Heinzel Carola Sophia, Baumdicker Franz, Pfaffelhuber Peter
Department of Mathematical Stochastics, Albert-Ludwigs-University Freiburg, Freiburg im Breisgau 79104, Germany.
Cluster of Excellence "Controlling Microbes to Fight Infections", Mathematical and Computational Population Genetics, University of Tübingen, Sand 14, Tübingen 72076, Germany.
G3 (Bethesda). 2025 Aug 6;15(8). doi: 10.1093/g3journal/jkaf142.

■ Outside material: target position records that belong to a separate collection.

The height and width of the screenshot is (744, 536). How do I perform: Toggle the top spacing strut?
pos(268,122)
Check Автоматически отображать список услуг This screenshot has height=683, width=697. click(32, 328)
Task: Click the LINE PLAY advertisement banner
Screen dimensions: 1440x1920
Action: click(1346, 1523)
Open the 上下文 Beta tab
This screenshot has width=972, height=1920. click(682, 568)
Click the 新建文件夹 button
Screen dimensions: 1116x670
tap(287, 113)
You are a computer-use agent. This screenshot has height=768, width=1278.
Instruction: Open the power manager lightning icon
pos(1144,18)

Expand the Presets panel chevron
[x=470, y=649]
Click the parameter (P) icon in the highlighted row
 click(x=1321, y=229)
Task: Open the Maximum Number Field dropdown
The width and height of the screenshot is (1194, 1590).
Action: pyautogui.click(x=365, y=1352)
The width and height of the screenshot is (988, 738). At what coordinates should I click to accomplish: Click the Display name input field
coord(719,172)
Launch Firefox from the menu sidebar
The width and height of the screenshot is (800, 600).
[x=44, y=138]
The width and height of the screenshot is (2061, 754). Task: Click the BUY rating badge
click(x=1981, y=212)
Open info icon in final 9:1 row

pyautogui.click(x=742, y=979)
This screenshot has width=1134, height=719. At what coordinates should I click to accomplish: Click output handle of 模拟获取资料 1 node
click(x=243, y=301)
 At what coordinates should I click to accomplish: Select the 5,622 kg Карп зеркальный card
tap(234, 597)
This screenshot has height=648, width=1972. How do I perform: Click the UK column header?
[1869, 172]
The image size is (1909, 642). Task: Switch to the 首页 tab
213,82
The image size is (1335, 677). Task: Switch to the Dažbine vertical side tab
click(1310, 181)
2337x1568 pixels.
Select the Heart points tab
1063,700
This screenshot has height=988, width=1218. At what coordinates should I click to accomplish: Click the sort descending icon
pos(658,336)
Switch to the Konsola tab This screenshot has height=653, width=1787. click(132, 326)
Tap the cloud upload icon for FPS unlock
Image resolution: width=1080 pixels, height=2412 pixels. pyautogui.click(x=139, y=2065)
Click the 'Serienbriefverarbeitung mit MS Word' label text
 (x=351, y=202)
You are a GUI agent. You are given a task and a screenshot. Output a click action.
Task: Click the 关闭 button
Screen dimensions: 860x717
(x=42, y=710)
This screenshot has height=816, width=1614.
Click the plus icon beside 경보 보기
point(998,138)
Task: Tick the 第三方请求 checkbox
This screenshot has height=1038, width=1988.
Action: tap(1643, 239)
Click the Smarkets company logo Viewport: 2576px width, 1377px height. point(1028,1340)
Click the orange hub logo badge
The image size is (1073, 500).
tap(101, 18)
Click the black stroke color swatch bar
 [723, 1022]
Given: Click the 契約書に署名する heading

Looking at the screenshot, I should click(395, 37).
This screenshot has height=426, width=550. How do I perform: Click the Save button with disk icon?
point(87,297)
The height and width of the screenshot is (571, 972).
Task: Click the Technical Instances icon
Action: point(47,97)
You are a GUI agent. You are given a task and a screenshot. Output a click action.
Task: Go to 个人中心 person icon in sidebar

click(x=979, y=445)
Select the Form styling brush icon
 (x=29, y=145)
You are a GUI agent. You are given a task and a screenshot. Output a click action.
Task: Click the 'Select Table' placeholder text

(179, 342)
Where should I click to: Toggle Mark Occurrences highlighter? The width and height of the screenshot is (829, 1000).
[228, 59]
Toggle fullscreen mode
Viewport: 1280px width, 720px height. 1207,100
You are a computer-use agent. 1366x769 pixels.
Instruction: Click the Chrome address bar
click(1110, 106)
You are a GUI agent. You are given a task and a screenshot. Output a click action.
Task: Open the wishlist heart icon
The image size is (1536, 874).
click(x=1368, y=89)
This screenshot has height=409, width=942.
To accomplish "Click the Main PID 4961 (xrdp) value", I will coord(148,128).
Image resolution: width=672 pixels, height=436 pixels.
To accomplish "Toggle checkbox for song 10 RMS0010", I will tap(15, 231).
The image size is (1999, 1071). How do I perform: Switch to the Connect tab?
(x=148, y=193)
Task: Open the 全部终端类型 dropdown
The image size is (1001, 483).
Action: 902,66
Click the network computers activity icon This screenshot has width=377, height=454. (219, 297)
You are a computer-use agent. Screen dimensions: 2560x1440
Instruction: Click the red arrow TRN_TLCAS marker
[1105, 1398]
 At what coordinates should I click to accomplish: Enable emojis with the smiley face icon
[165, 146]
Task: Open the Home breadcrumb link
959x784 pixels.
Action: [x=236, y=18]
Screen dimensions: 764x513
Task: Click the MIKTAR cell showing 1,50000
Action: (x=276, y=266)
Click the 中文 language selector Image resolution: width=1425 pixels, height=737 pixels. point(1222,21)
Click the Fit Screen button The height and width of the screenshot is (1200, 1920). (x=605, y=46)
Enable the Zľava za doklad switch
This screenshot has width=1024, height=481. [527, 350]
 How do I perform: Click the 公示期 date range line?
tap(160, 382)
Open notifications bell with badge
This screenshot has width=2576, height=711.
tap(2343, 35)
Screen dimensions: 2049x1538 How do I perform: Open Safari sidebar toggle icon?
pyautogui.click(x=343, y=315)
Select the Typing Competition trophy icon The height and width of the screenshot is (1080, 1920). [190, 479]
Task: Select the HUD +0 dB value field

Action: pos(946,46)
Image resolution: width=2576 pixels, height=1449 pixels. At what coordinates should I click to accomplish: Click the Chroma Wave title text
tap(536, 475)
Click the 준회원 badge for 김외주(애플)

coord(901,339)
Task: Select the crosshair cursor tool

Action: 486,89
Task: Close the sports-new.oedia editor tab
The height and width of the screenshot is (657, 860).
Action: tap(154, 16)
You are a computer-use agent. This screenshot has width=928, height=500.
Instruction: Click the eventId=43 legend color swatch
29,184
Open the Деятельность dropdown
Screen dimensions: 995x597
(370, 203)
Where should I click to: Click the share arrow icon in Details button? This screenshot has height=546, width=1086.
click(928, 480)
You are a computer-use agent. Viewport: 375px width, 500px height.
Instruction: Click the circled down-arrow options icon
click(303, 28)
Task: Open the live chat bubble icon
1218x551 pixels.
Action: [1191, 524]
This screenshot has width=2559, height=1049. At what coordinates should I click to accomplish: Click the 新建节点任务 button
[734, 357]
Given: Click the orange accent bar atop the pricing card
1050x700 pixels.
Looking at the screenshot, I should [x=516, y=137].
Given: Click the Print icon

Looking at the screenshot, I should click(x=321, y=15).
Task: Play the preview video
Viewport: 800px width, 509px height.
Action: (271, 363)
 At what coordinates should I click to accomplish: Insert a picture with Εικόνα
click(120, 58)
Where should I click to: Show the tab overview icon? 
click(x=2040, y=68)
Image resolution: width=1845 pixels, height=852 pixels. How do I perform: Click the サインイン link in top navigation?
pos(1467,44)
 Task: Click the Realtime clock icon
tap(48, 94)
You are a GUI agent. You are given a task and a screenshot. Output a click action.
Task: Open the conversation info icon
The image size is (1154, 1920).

Many ancestry inference tools, including Structure and Admixture, rely on the admixture model to infer both, allele frequencies p and individual admixture proportions q for a collection of individuals relative to a set of hypothetical ancestral populations. We show that under realistic conditions the likelihood in the admixture model is typically flat in some direction around a maximum-likelihood estimate (q^,p^). In particular, the maximum-likelihood estimator is nonunique and there is a complete spectrum of possible estimates. Common inference tools typically identify only a few points within this spectrum. We provide an algorithm which computes the set of equally likely (q,p), when starting from (q^,p^). It is analytic for K=2 ancestral populations and numeric for K>2. We apply our algorithm to data from the 1000 genomes project, and show that inter-European estimators of q can come with a large set of equally likely possibilities. In general, markers with large allele frequency differences between populations in combination with individuals with concentrated admixture proportions lead to small areas with a flat likelihood. Our findings imply that care must be taken when interpreting results from STRUCTURE and ADMIXTURE if populations are not separated well enough.
许多血统推断工具,包括Structure和Admixture,都依赖于混合模型来推断相对于一组假设的祖先群体的个体集合的等位基因频率p和个体混合比例q。我们表明,在现实条件下,混合模型中的似然性在最大似然估计(q^,p^)周围的某些方向上通常是平坦的。特别是,最大似然估计器是非唯一的,并且存在完整的可能估计范围。常见的推断工具通常只识别该范围内的几个点。我们提供了一种算法,当从(q^,p^)开始时,该算法计算等可能的(q,p)集合。对于K = 2个祖先群体,它是解析的,对于K>2则是数值的。我们将我们的算法应用于千人基因组计划的数据,并表明欧洲内部q的估计值可能伴随着大量等可能的可能性。一般来说,群体之间等位基因频率差异大的标记与混合比例集中的个体相结合,会导致似然性平坦的小区域。我们的发现意味着,如果群体分离得不够好,在解释Structure和Admixture的结果时必须谨慎。